Posted By Laci Bowman || Jan 15, 2014

Texas offers a formula for determining the typical amount of child support owed, which is generally referred to as “guideline support.” The Texas Family Code states that the guidelines are intended to guide the Court to determine an equitable amount of child support. The amount of child support established under the guidelines is presumed to be reasonable and presumed to be in the best interest of the child UNLESS application of the guidelines would be unjust or inappropriate under the circumstances.

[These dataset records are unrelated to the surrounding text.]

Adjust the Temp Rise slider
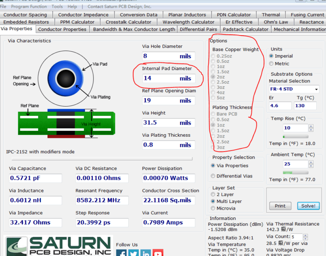This screenshot has width=326, height=256. [295, 137]
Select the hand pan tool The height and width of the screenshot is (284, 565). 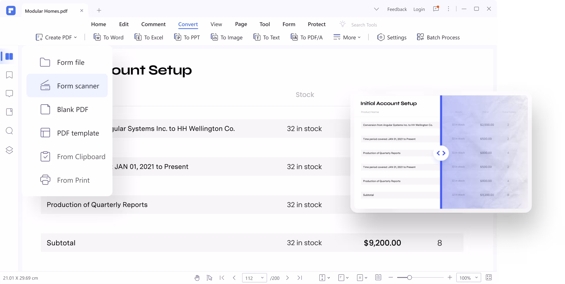click(197, 278)
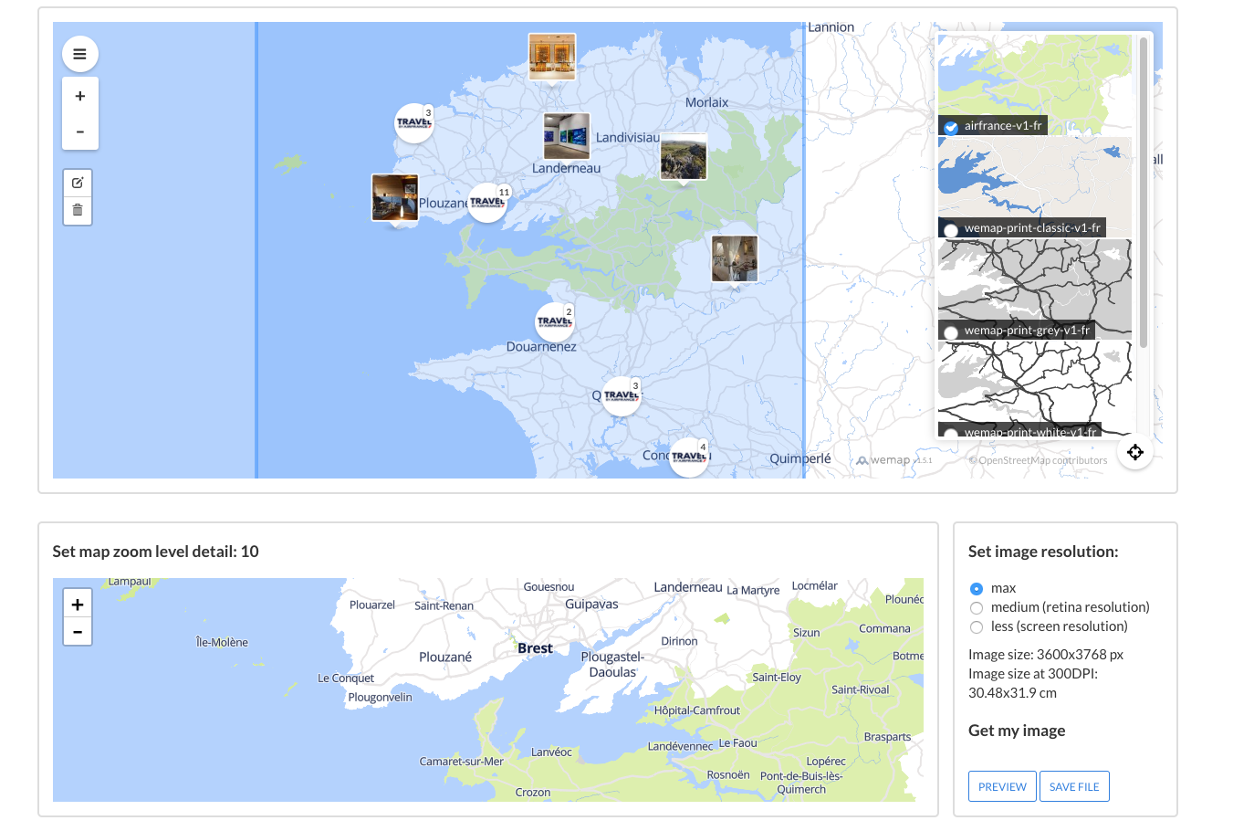Click the SAVE FILE button
This screenshot has height=831, width=1233.
click(x=1074, y=786)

Exactly what evidence would support a finding that application of guideline support is unjust or inappropriate depends on the circumstances of each case. The Texas Family Code sets forth a non-exclusive list of factors to determine whether a variance from the guidelines is appropriate:

1. age and needs of the child

2. ability of the parents to contribute to the support of the child

3. any financial resources available for the support of the child

4. the amount of time of possession of and access to a child

5. the amount of the oblige (person receiving child support) net resources

6. child care expenses incurred by either party in order to maintain gainful employment

7. whether either party has the managing conservatorship or actual physical custody of another child

8. amount of alimony or spousal maintenance received or paid by a parent

9. expenses for a son or daughter to education beyond secondary school

10. whether the obligor or oblige has an automobile, housing, or other benefits furnished by his or her employer, another person, or a business entity

11. amount of other deductions from the wage or salary income and from other compensation for personal services of the parties

12. provision for health care insurance and payment of uninsured medical expenses

13. special or extraordinary education, health care, or other expenses of the parties or of the child

14. the cost of travel to exercise possession of and access to a child

15. positive or negative cash flow from any real and personal property and assets, including a business and investments

16. debts or debt services assumed by either party

17. any other reason consistent with the best interest of the child

Each parent should support the child commensurate with his or her ability to pay; however, the amount paid should not be so great as to deny that parent the necessary expenses of living. The child support order implies a finding that the obligor has the ability to pay the amount ordered.

At the end of the day, the Court will consider all the unique factors surrounding the family to determine an amount of child support that is in the best interest of the child.